What the exercise asks >>
Return the entries between the lines holding "Where should I" and "The width and height of the screenshot is (1816, 1361).", inclusive, reproduced word for word. Leave the pictures out of your answer.

Dataset >>
· · · · · · ·

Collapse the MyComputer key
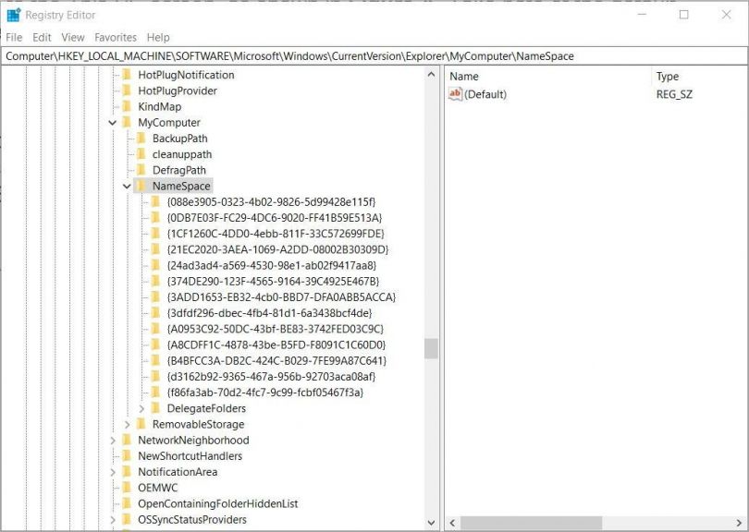This screenshot has width=749, height=532. (113, 122)
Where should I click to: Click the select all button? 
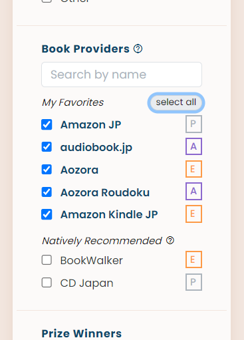click(x=176, y=102)
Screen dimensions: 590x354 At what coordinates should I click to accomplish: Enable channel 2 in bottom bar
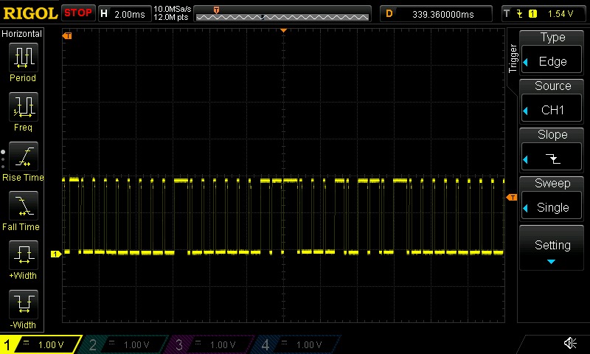tap(127, 344)
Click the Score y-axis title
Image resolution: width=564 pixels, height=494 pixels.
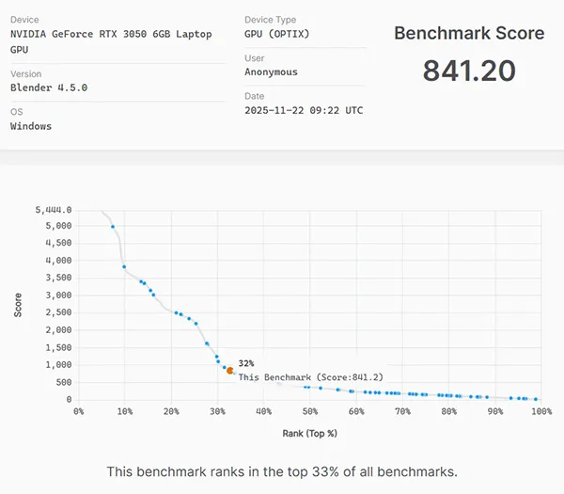click(18, 307)
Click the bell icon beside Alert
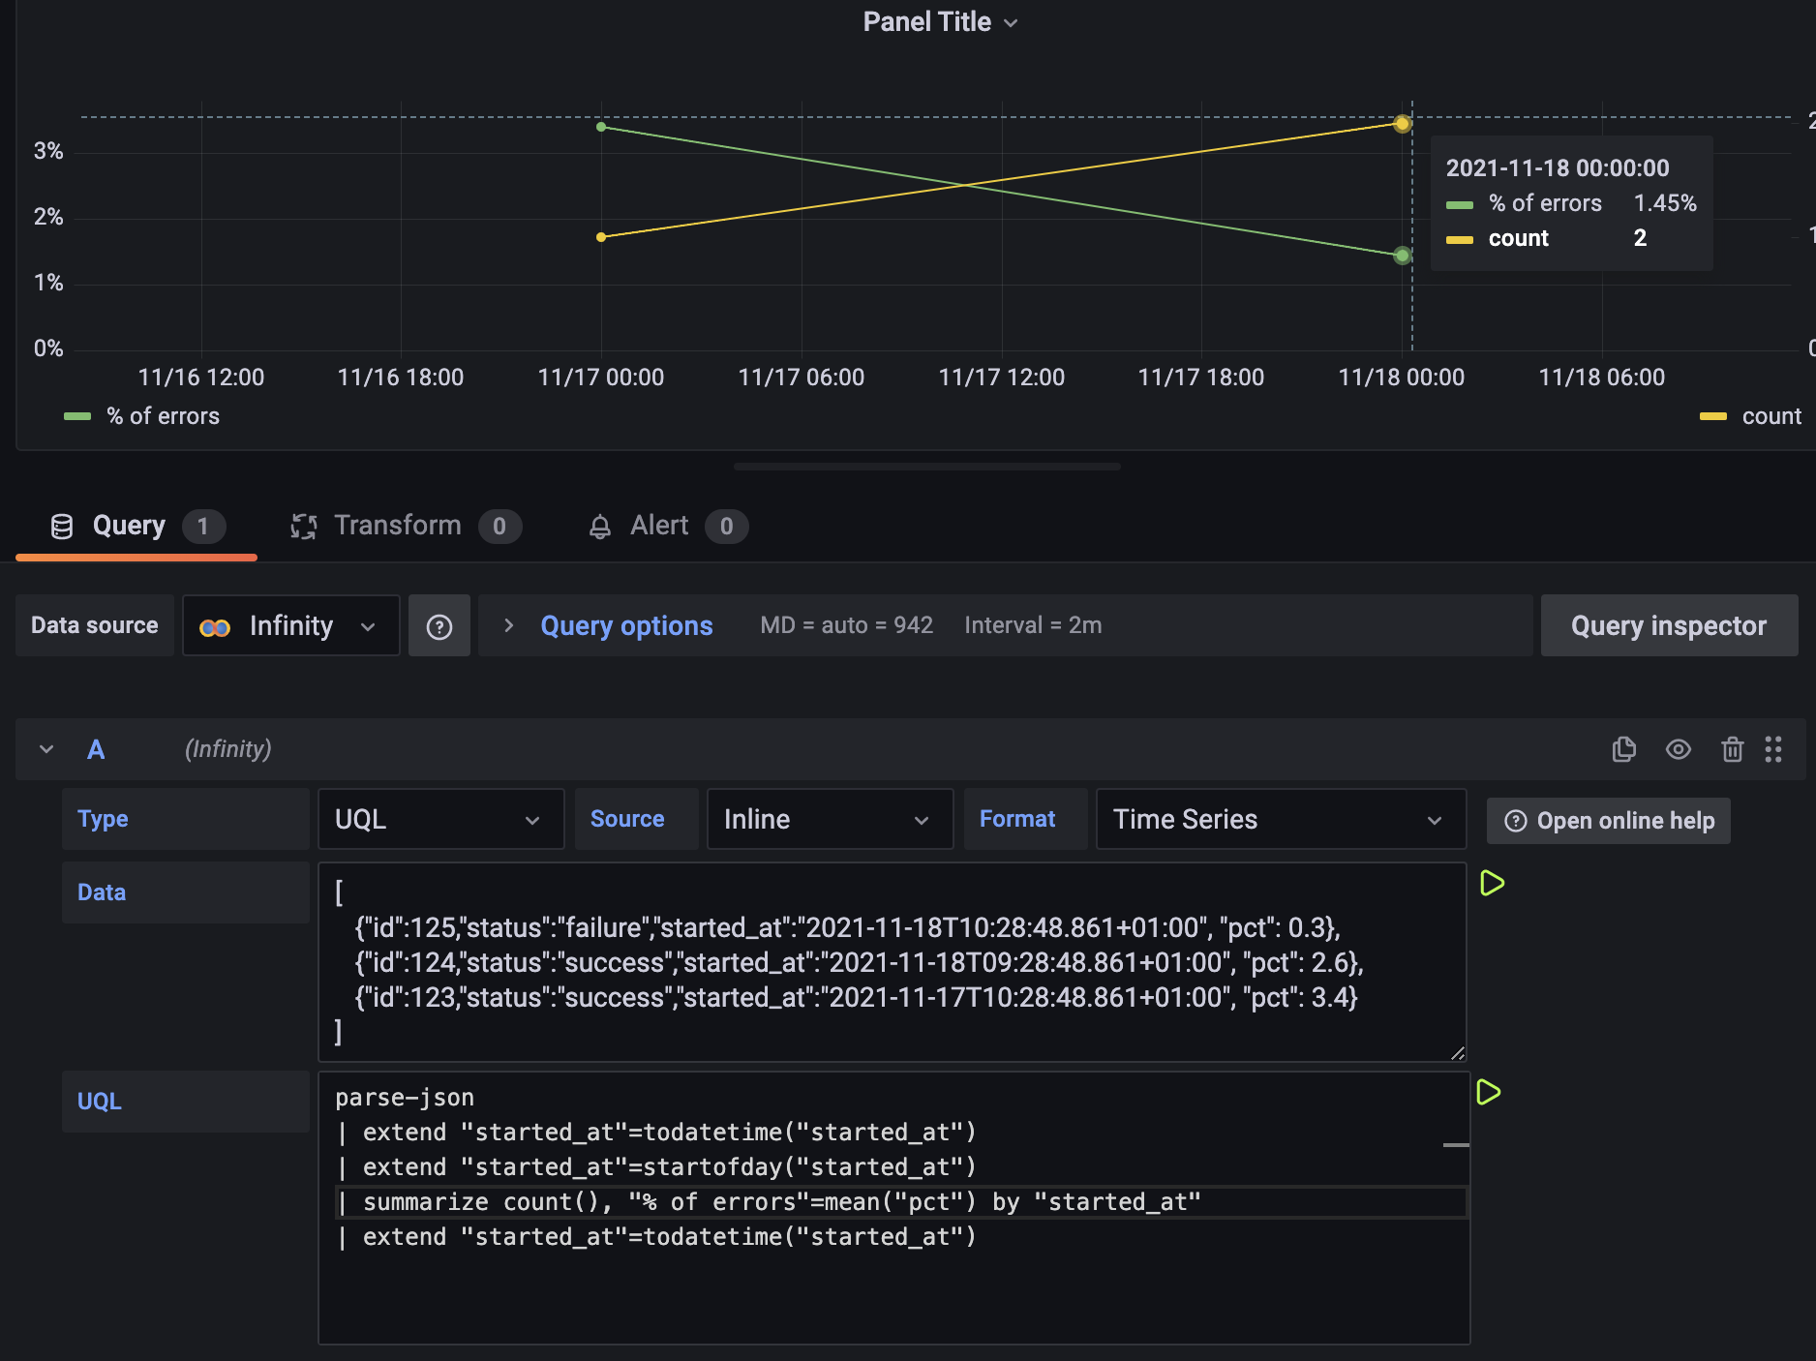The width and height of the screenshot is (1816, 1361). coord(600,526)
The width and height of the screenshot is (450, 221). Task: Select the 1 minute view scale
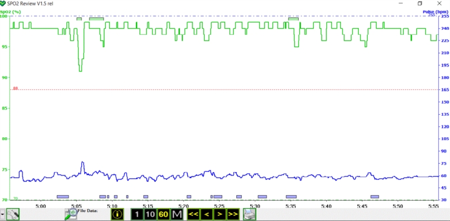[137, 214]
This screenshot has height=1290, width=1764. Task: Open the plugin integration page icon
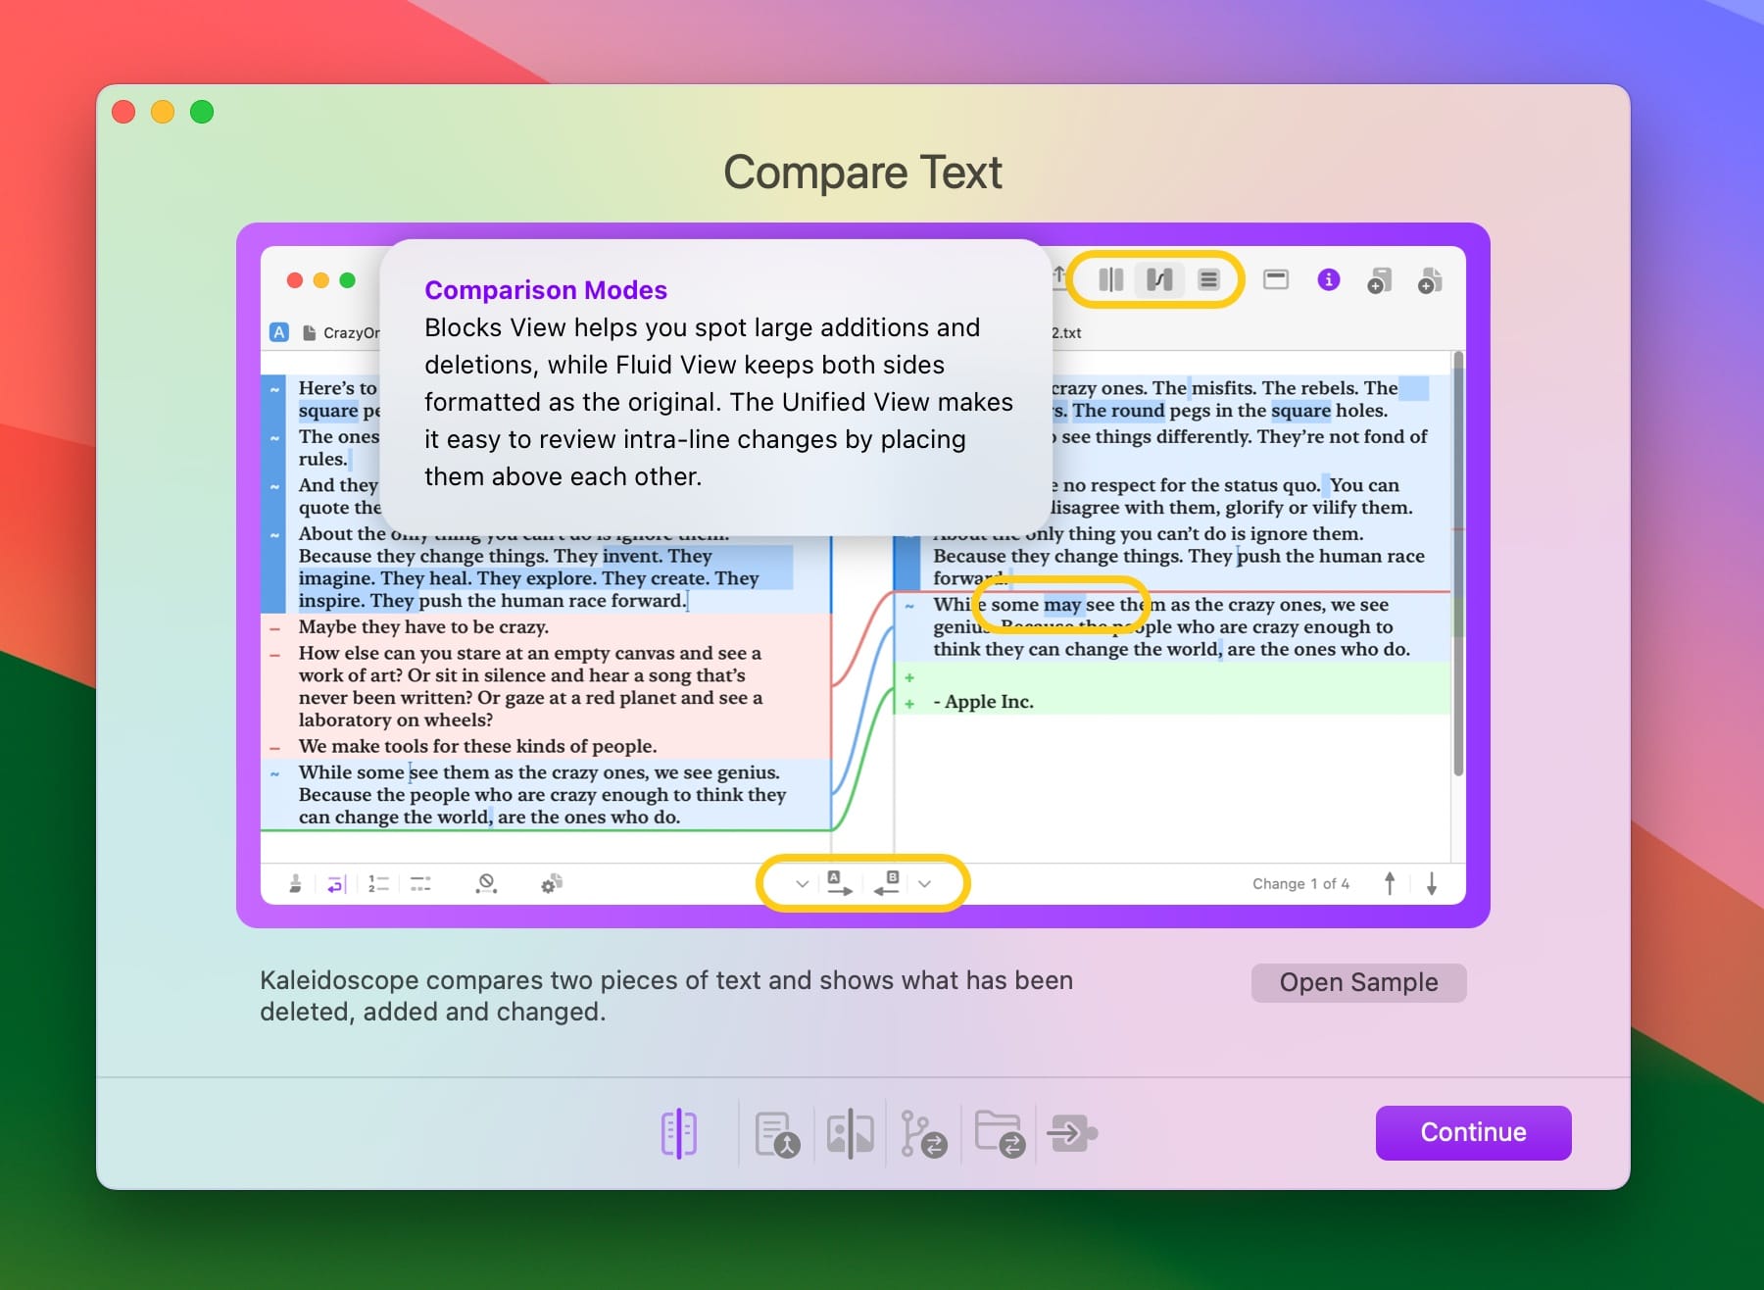1072,1133
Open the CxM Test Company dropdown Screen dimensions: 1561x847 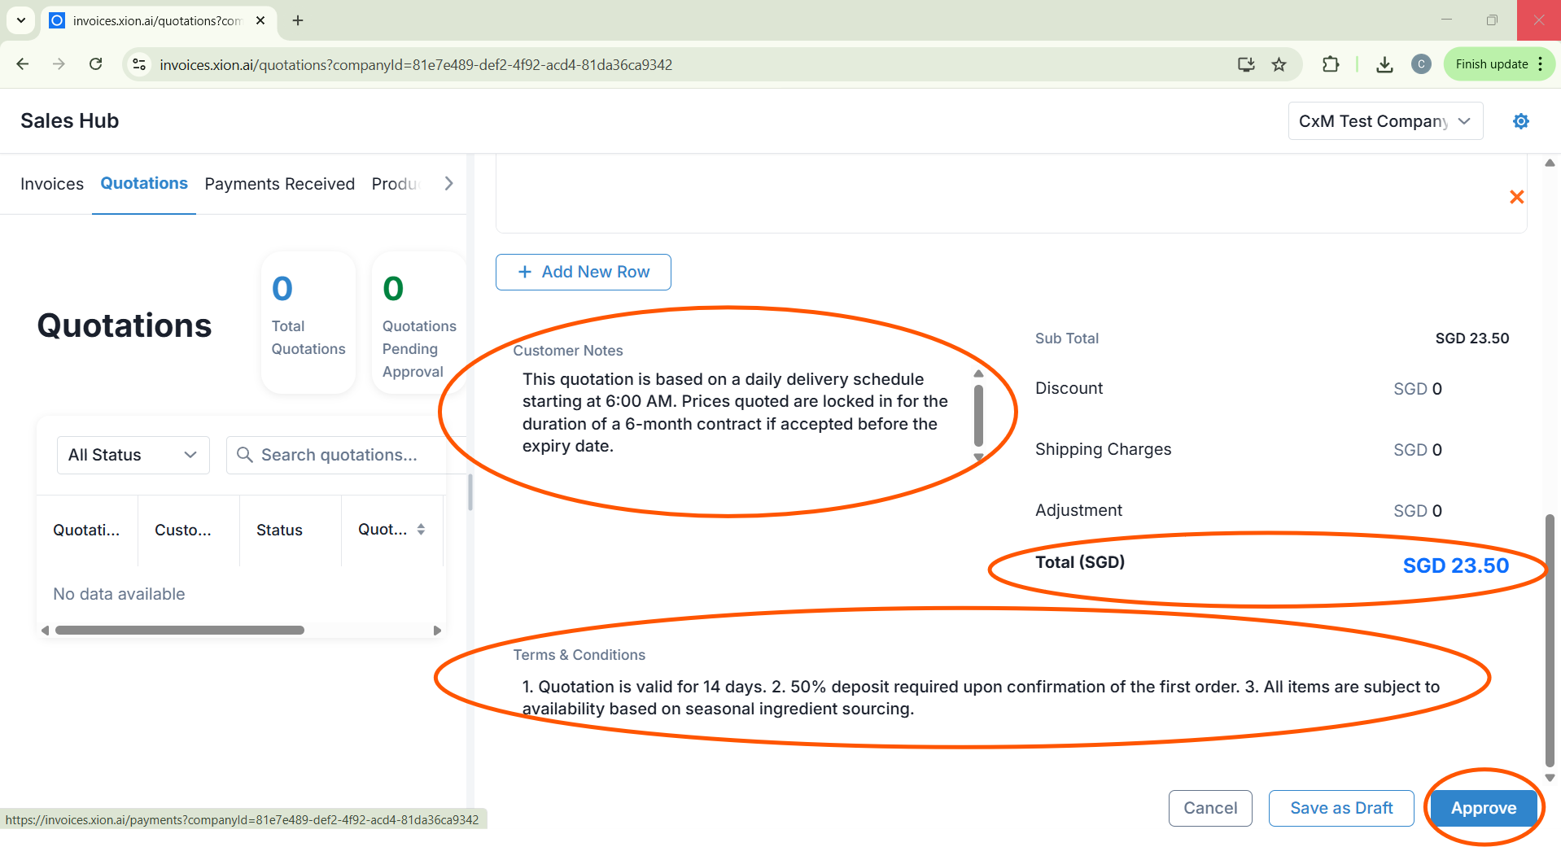1384,121
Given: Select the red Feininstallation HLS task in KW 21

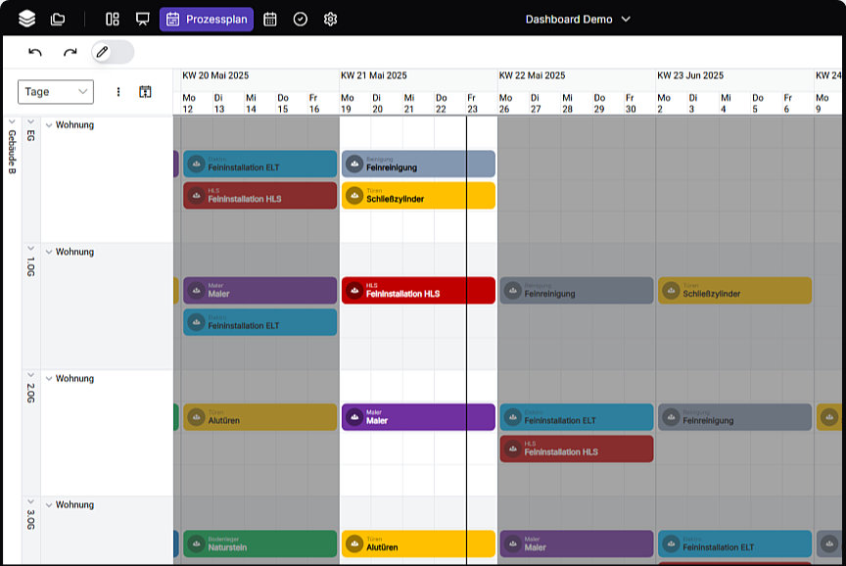Looking at the screenshot, I should click(418, 291).
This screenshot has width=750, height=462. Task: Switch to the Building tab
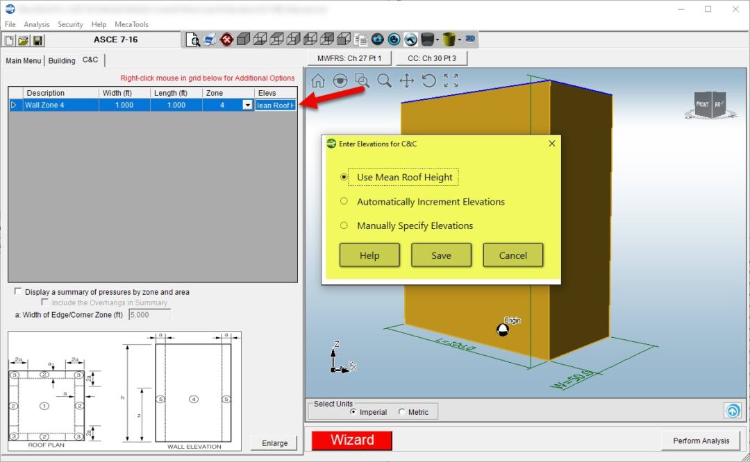click(x=61, y=60)
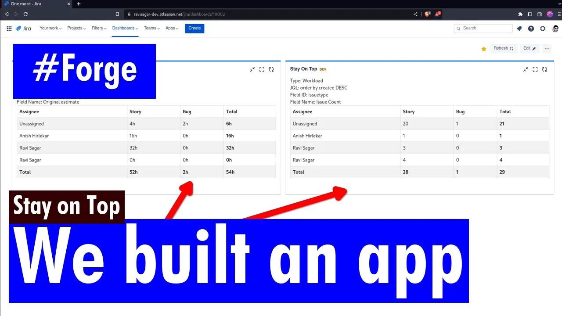
Task: Select the Dashboards menu item
Action: coord(124,28)
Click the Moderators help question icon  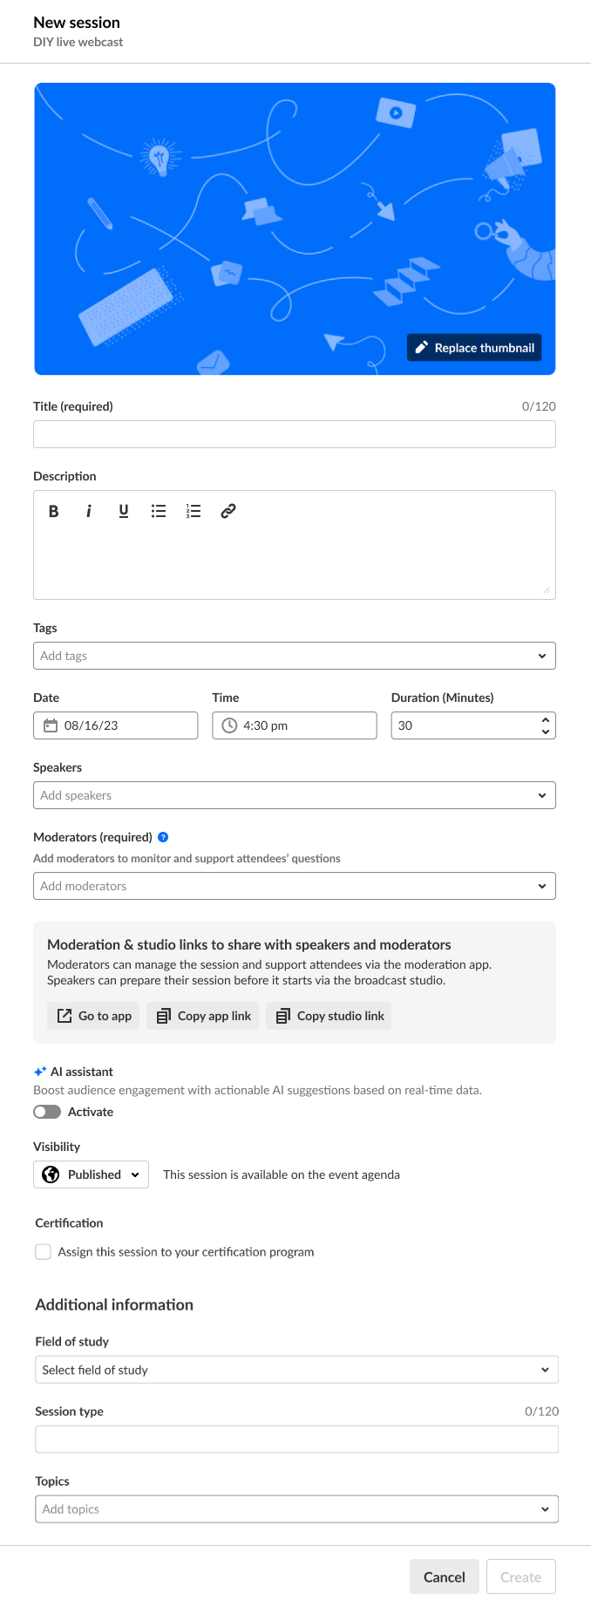163,837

· · · · · · ·

Output for this exercise >>
Where should I click to: Click the select all button? 
click(x=176, y=102)
Screen dimensions: 590x354 At what coordinates should I click to accomplish: Enable channel 2 in bottom bar
tap(127, 344)
Click the Score y-axis title
Image resolution: width=564 pixels, height=494 pixels.
click(18, 307)
Click the bell icon beside Alert
The width and height of the screenshot is (1816, 1361). coord(600,526)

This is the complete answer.